Without any pictures, retype exactly the lines from the one with "Where should I" through the final line of the records.
-- The input follows --
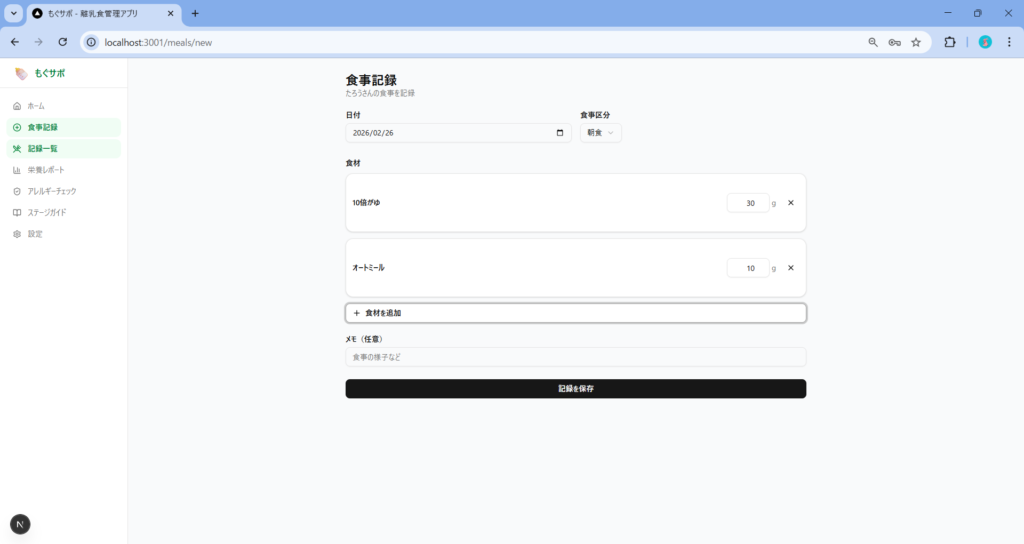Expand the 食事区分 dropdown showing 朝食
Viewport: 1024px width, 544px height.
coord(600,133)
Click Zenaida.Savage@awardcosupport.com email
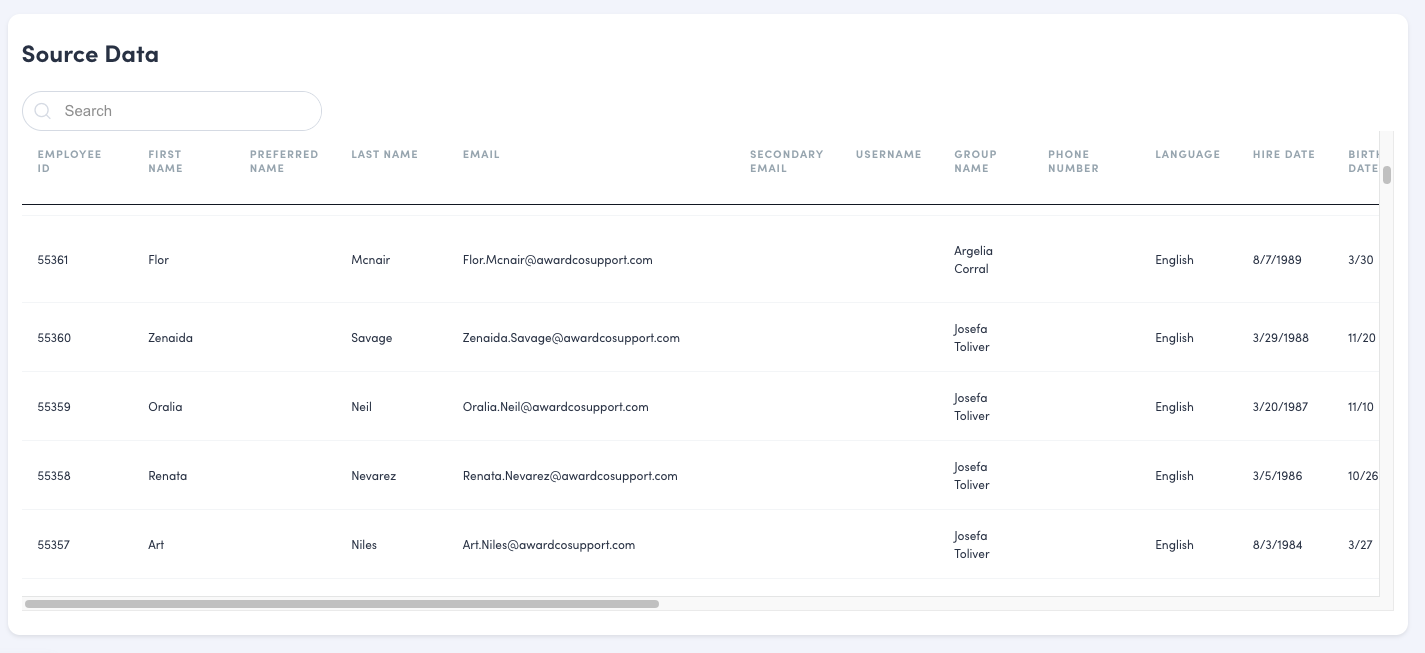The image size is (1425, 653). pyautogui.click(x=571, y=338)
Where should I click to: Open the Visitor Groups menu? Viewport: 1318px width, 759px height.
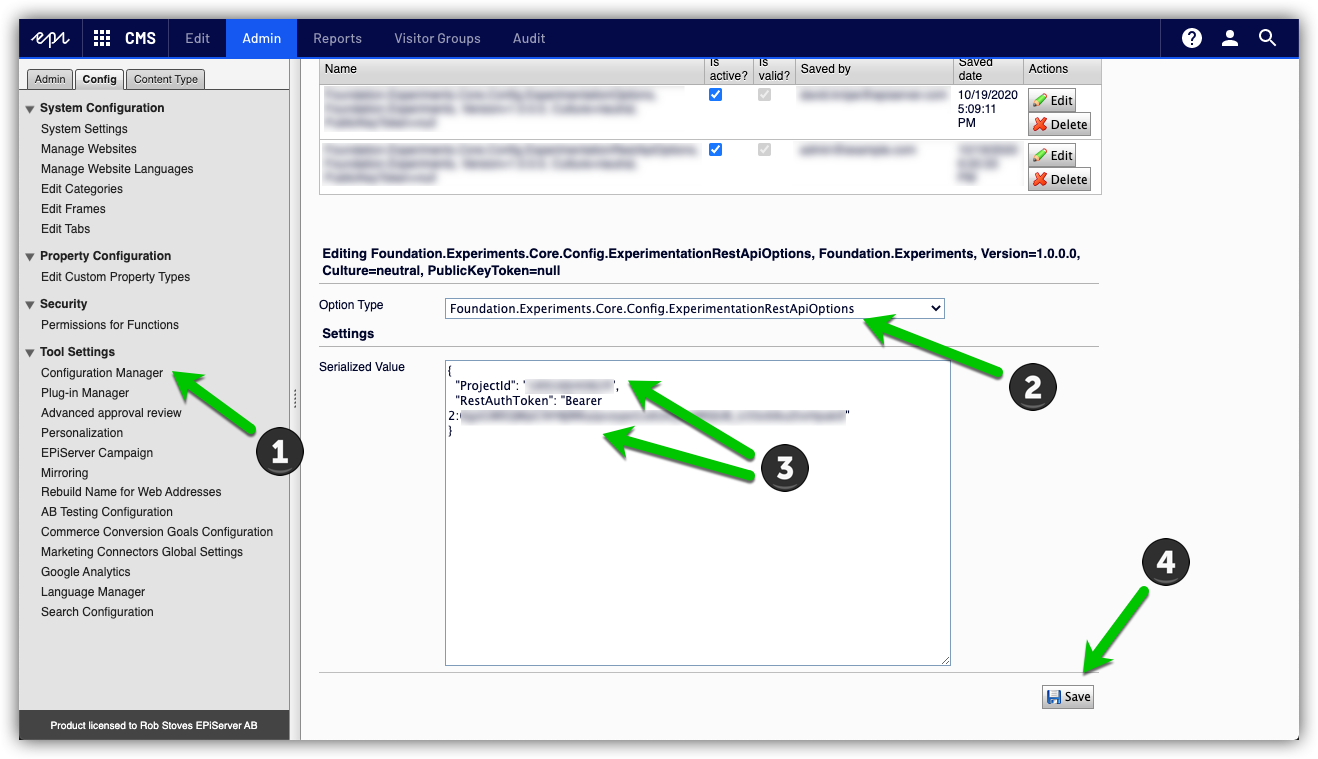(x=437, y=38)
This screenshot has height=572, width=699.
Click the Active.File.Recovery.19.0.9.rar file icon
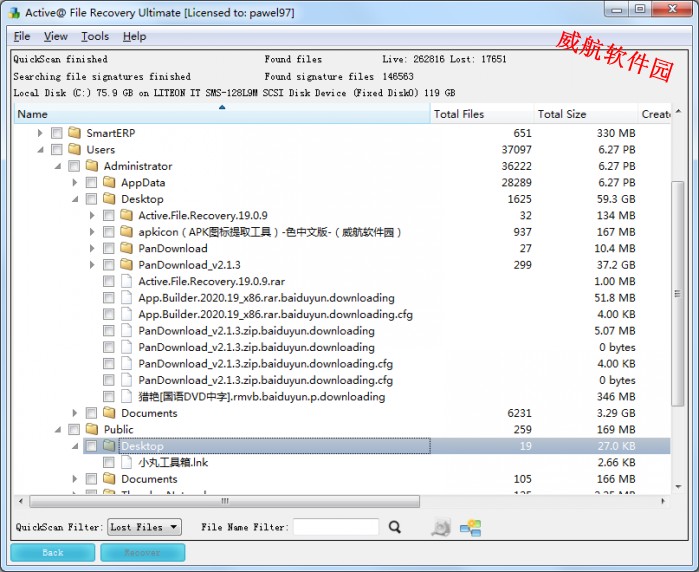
-- The input concluded --
* [Result of the task]
Where should I click to: Open the Visitor Groups menu? Viewport: 1318px width, 759px height.
(x=437, y=38)
This screenshot has height=572, width=699.
Click the Active.File.Recovery.19.0.9.rar file icon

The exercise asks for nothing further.